We also have to keep in mind that the past 12 months were devastating for altcoins. There was no “Altcoin Season,” and only two major altcoins, named Tezos and Binance Coin, reached their all-time high over the past year.
When speaking about cryptocurrencies, it means talking about Bitcoin. Bitcoin is the base asset for the other alternative coins and the king of the cryptocurrencies.
The first decentralized cryptocurrency, Bitcoin, was invented by Satoshi Nakamoto back in 2008. Bitcoin is designed to function just like physical currency, which transfers value, and as time goes, the adoption and popularity of Bitcoin is growing.
Bitcoin is the gate to the cryptocurrency world. Many new retail investors will buy Bitcoin before buying any other altcoin.
The second-largest cryptocurrency by market cap, Ethereum, is different from Bitcoin in that its sole purpose is not to be used as a medium of value exchange. Instead, Ethereum allows developers to build dApps using smart contracts.
The tradeable currency of the Ethereum project is known as Ether, tokenized by ETH. During the crypto bubble of 2017, Ethereum smart contracts were used for fundraising new projects, a term was known as Initial Coin Offering or ICO.
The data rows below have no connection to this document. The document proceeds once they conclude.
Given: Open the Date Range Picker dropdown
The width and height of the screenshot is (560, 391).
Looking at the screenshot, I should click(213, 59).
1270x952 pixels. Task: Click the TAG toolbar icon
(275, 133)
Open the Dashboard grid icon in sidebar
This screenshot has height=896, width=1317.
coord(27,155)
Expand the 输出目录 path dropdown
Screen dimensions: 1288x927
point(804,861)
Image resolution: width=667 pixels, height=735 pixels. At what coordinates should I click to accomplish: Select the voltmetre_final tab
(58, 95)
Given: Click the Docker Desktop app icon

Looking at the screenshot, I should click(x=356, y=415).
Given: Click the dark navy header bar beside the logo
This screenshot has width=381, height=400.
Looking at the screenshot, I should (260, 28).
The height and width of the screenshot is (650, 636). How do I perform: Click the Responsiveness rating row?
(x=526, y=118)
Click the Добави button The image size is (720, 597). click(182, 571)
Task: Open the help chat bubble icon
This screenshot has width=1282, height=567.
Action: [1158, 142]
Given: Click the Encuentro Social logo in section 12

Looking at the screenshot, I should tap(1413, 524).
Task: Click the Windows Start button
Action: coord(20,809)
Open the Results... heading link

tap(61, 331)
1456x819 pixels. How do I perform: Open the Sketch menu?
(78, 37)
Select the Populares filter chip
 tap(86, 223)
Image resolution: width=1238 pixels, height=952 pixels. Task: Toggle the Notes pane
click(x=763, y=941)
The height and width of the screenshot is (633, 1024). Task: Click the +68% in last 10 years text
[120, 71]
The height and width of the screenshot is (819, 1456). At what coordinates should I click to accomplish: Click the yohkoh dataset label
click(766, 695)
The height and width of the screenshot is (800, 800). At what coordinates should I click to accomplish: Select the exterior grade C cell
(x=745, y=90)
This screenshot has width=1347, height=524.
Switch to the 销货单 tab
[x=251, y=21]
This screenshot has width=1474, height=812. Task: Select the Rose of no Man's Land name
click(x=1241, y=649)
Tezos is one of the most promising projects that was established in 2017 following a record-breaking initial coin offering (ICO) of $232 million. It’s a proof-of-stake-based blockchain network governed by the so-called Liquid Democracy model.
XTZ is the native cryptocurrency of the project, and it’s currently the tenth largest one in the world. Many exchanges such as Binance and Coinbase offer Tezos staking to its users, enabling them to earn passive income if they put (stake) a certain amount as collateral.
Monero is like Bitcoin in that it allows value exchange. However, Monero differs from Bitcoin in that it is focused on providing enhanced privacy to those that utilize their blockchain, using a stealth address mechanism.
Anonymity is likely to become more and more critical in a world where Bitcoin addresses can be traced. As more regulation starts entering the cryptocurrency space, an increasing number of individuals will gravitate towards privacy coins such as Monero, Zcash, and Dash, which can mask their transaction activities.
Like Monero, Zcash is a privacy coin that is focused on ensuring that user anonymity is well protected when transactions occur on the network.
Zcash does this by leveraging its zero-knowledge proof constructions known as zk-Snarks, which allows users to exchange information without revealing their identities.
Bitcoin Cash was born in August 2017 as a fork of Bitcoin, that has more or less the same characteristics as Bitcoin, where the two cryptocurrencies are means of payments.
Bitcoin Cash and Bitcoin (Core) have been fighting for the title of who is the real Bitcoin. However, Bitcoin Cash is not a real competitor for Bitcoin at all. Besides, the past year carried another fork of Bitcoin Cash – to Bitcoin Cash ABC and Bitcoin Cash SV. This is another proof that the problems in Bitcoin Cash are far from being solved.
Despite the above, we still think any portfolio needs to hold some Bitcoin Cash, just in case. As a reminder, Bitcoin Cash reached an all-time high against Bitcoin at the imaginary price of 0.5 BTC per BCH.
Investing in the cryptocurrency market is exhilarating, but it is also important to make sure your cryptocurrency portfolio is secure. There are too many stories of cryptocurrency funds being stolen because of a lack of security.
It is an exciting time, and not too late, to invest in cryptocurrencies. It is a new asset class that is currently delivering better returns than the traditional markets (as of writing these lines).
However, it is also critical to have a strategy. Not having a ready-made investment plan can result in heavy losses. A long-term investment approach is just one strategy that you can choose to adopt. You can even vary the long-term investment approach to suit your trading style. The most important thing is to have a plan for each scenario that might happen.